Sugestões da semana:
(Os preços, meramente indicativos, correspondem a valores de mercado)

QM Alvarinho/Chardonnay branco 2017
Região: Reg. Minho
Produtor: Quintas de Melgaço
Castas: Alvarinho e Chardonnay
Enologia: Élio Barreiros
PVP: €49,90
Esta empresa é um dos principais vinificadores da região de Monção e Melgaço. Este, como inclui Chardonnay, não é Vinho Verde, é Regional. Um branco sofisticado e original, fermentou em barricas usadas e aí estagiou 18 meses. 1298 garrafas produzidas.
Dica: dueto da casta francesa mais famosa e da portuguesa com mais sucesso no momento. Amanteigado, junta aqui as notas de toranja com leves fumados, tudo muito complexo e rico.

Vallado Vinha da Coroa tinto 2017
Região: Douro
Produtor: Quinta do Vallado
Castas: vinha velha com 100 anos e cerca de 34 castas
Enologia: Francisco Olazabal/Francisco Ferreira
PVP: €50
É uma das vinhas que integra a quinta.
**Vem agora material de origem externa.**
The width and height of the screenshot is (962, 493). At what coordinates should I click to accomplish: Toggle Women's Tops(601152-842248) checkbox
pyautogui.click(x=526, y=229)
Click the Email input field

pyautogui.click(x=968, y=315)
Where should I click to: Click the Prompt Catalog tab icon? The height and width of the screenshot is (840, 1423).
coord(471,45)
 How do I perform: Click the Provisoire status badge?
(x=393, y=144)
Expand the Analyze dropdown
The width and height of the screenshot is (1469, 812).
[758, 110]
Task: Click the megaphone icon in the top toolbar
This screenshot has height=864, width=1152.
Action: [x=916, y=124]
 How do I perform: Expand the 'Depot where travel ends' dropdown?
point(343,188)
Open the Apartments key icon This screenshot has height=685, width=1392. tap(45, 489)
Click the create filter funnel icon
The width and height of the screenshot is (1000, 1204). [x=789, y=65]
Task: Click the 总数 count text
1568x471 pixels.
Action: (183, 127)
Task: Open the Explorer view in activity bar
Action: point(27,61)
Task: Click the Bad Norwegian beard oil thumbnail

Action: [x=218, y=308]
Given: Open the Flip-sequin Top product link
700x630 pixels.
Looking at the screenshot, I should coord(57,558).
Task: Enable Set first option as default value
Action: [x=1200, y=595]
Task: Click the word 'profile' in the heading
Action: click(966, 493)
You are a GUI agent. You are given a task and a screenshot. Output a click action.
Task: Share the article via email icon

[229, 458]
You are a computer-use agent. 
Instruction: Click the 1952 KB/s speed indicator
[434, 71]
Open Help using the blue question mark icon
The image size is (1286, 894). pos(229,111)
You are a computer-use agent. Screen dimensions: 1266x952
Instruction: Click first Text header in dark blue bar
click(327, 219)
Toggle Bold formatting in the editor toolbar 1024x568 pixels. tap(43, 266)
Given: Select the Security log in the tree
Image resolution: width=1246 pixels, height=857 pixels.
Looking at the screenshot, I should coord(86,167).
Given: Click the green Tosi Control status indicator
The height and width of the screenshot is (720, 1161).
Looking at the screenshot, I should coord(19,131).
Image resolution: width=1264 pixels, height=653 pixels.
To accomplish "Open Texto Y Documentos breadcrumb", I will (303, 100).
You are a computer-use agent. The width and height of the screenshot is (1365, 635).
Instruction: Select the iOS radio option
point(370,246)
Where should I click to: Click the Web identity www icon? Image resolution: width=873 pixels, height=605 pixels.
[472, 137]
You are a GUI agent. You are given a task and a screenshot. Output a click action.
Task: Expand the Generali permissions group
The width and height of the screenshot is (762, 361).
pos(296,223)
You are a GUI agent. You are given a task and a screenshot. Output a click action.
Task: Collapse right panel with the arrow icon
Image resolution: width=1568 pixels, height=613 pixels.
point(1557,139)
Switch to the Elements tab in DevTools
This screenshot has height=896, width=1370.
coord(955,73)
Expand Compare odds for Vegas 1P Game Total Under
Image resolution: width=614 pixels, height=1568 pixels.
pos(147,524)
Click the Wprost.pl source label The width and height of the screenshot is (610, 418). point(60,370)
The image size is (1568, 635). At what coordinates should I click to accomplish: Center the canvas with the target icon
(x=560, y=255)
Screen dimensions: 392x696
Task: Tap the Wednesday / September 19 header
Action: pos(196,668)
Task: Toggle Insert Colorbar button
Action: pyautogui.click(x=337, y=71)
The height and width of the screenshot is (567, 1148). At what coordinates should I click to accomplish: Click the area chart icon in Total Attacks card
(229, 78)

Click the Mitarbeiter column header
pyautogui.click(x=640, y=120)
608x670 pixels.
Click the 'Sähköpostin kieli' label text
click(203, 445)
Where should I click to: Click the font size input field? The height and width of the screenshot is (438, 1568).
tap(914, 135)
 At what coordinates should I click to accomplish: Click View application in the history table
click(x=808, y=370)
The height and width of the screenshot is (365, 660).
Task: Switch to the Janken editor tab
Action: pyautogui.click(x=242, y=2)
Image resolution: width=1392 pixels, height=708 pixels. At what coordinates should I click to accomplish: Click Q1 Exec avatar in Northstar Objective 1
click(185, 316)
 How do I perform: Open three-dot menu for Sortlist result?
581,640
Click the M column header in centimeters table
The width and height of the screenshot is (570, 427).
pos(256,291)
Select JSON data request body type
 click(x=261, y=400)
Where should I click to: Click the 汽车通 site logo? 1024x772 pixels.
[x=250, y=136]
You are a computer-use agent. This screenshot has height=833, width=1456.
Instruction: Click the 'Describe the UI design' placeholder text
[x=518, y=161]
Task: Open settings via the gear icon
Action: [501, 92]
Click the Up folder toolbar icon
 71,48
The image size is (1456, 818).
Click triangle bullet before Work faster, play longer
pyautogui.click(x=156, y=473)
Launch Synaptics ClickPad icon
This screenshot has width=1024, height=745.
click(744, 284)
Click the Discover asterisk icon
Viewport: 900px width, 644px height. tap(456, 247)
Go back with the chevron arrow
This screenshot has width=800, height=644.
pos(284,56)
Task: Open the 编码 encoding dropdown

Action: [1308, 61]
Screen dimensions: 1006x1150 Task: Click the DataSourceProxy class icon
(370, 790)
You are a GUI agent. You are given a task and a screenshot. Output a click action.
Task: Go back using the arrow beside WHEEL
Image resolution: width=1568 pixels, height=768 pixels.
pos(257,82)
Pouca extracção na fermentação e estágio de 18 meses em barrica de 2º e 3º ano. 4100 garrafas produzidas.
Dica: grande elegância, muito verdadeiro nos aromas, mais vegetais e silvestres que frutados. Merece copos largos e prova atenta. Luxo sem ser a preço de ourivesaria.

Quinta de S. Francisco tinto 2017 (a foto é da colheita anterior)
Região: Óbidos (Lisboa)
Produtor: Companhia Agrícola do Sanguinhal
Castas: Castelão, Aragonez e Touriga Nacional
Enologia: Miguel Móteo
PVP: €7
Esta é uma das três propriedades que integram a empresa, herdeira de Abel Pereira da Fonseca. Este tinto estagia um ano em barrica (60% nova).
Dica: um clássico renovado mas sem perder as origens. Boas notas vegetais, bom perfil, muito gastronómico e com boa relação qualidade/preço.